WHAT THE TASK REQUIRES: Could you give back the listing below exactly, every line included?

----- DATA FOR THIS TASK -----

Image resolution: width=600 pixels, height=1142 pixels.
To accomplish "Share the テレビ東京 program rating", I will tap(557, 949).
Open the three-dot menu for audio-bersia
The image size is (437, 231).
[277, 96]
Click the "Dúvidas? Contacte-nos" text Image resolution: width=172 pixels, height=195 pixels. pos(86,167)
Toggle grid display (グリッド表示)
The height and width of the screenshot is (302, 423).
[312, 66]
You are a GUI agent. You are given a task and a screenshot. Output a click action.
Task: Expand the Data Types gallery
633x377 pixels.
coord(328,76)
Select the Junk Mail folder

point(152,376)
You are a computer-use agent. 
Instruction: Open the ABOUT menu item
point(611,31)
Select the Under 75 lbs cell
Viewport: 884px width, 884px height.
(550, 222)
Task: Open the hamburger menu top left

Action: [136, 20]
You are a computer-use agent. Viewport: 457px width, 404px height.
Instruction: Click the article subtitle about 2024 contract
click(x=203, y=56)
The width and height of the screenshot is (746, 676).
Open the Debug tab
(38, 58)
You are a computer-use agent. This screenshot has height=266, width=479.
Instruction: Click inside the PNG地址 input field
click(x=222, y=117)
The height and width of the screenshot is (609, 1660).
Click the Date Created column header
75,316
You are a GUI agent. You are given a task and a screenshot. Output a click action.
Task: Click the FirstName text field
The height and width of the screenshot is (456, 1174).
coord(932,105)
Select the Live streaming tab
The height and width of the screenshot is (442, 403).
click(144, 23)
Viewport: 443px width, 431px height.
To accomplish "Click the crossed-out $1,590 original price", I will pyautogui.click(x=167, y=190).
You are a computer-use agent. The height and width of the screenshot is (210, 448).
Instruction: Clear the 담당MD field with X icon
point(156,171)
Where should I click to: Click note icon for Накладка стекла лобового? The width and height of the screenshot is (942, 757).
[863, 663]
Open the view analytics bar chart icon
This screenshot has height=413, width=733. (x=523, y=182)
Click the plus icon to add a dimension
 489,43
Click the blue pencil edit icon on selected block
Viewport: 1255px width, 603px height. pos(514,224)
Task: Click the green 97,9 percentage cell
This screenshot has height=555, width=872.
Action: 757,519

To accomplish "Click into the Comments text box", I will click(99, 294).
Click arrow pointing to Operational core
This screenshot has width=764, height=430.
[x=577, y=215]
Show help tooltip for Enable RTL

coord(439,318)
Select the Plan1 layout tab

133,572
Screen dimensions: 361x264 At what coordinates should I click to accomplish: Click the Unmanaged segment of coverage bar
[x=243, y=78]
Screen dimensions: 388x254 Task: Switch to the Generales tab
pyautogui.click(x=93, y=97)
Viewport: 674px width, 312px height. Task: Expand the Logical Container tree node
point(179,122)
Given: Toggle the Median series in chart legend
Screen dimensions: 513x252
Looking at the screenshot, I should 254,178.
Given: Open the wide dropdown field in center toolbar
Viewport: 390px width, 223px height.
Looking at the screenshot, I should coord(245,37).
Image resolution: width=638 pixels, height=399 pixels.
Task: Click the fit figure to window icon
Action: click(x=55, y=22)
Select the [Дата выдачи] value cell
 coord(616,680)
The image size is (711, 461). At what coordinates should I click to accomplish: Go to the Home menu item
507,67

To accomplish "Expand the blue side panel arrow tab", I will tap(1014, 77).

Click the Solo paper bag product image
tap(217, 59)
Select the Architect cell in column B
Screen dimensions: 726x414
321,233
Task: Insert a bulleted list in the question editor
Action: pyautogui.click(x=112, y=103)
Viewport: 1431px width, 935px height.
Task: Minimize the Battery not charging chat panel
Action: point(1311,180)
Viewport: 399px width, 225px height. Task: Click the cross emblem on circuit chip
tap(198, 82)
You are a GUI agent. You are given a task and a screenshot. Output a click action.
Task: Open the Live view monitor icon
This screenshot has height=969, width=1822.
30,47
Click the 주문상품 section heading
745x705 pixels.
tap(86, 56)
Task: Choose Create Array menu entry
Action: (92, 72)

-----

THE ANSWER:
Image resolution: width=600 pixels, height=1142 pixels.
To accomplish "Share the テレビ東京 program rating", I will tap(557, 949).
Open the three-dot menu for audio-bersia
The image size is (437, 231).
[277, 96]
Click the "Dúvidas? Contacte-nos" text Image resolution: width=172 pixels, height=195 pixels. pos(86,167)
Toggle grid display (グリッド表示)
The height and width of the screenshot is (302, 423).
[312, 66]
You are a GUI agent. You are given a task and a screenshot. Output a click action.
Task: Expand the Data Types gallery
633x377 pixels.
coord(328,76)
Select the Junk Mail folder

point(152,376)
You are a computer-use agent. 
Instruction: Open the ABOUT menu item
point(611,31)
Select the Under 75 lbs cell
Viewport: 884px width, 884px height.
(550, 222)
Task: Open the hamburger menu top left

Action: [136, 20]
You are a computer-use agent. Viewport: 457px width, 404px height.
Instruction: Click the article subtitle about 2024 contract
click(x=203, y=56)
The width and height of the screenshot is (746, 676).
Open the Debug tab
(38, 58)
You are a computer-use agent. This screenshot has height=266, width=479.
Instruction: Click inside the PNG地址 input field
click(x=222, y=117)
The height and width of the screenshot is (609, 1660).
Click the Date Created column header
75,316
You are a GUI agent. You are given a task and a screenshot. Output a click action.
Task: Click the FirstName text field
The height and width of the screenshot is (456, 1174).
coord(932,105)
Select the Live streaming tab
The height and width of the screenshot is (442, 403).
click(144, 23)
Viewport: 443px width, 431px height.
To accomplish "Click the crossed-out $1,590 original price", I will pyautogui.click(x=167, y=190).
You are a computer-use agent. The height and width of the screenshot is (210, 448).
Instruction: Clear the 담당MD field with X icon
point(156,171)
Where should I click to: Click note icon for Накладка стекла лобового? The width and height of the screenshot is (942, 757).
[863, 663]
Open the view analytics bar chart icon
This screenshot has height=413, width=733. (x=523, y=182)
Click the plus icon to add a dimension
 489,43
Click the blue pencil edit icon on selected block
Viewport: 1255px width, 603px height. pos(514,224)
Task: Click the green 97,9 percentage cell
This screenshot has height=555, width=872.
Action: 757,519

To accomplish "Click into the Comments text box", I will click(99, 294).
Click arrow pointing to Operational core
This screenshot has width=764, height=430.
[x=577, y=215]
Show help tooltip for Enable RTL

coord(439,318)
Select the Plan1 layout tab

133,572
Screen dimensions: 361x264 At what coordinates should I click to accomplish: Click the Unmanaged segment of coverage bar
[x=243, y=78]
Screen dimensions: 388x254 Task: Switch to the Generales tab
pyautogui.click(x=93, y=97)
Viewport: 674px width, 312px height. Task: Expand the Logical Container tree node
point(179,122)
Given: Toggle the Median series in chart legend
Screen dimensions: 513x252
Looking at the screenshot, I should 254,178.
Given: Open the wide dropdown field in center toolbar
Viewport: 390px width, 223px height.
Looking at the screenshot, I should coord(245,37).
Image resolution: width=638 pixels, height=399 pixels.
Task: Click the fit figure to window icon
Action: click(x=55, y=22)
Select the [Дата выдачи] value cell
 coord(616,680)
The image size is (711, 461). At what coordinates should I click to accomplish: Go to the Home menu item
507,67

To accomplish "Expand the blue side panel arrow tab", I will tap(1014, 77).

Click the Solo paper bag product image
tap(217, 59)
Select the Architect cell in column B
Screen dimensions: 726x414
321,233
Task: Insert a bulleted list in the question editor
Action: pyautogui.click(x=112, y=103)
Viewport: 1431px width, 935px height.
Task: Minimize the Battery not charging chat panel
Action: point(1311,180)
Viewport: 399px width, 225px height. Task: Click the cross emblem on circuit chip
tap(198, 82)
You are a GUI agent. You are given a task and a screenshot. Output a click action.
Task: Open the Live view monitor icon
This screenshot has height=969, width=1822.
30,47
Click the 주문상품 section heading
745x705 pixels.
tap(86, 56)
Task: Choose Create Array menu entry
Action: (92, 72)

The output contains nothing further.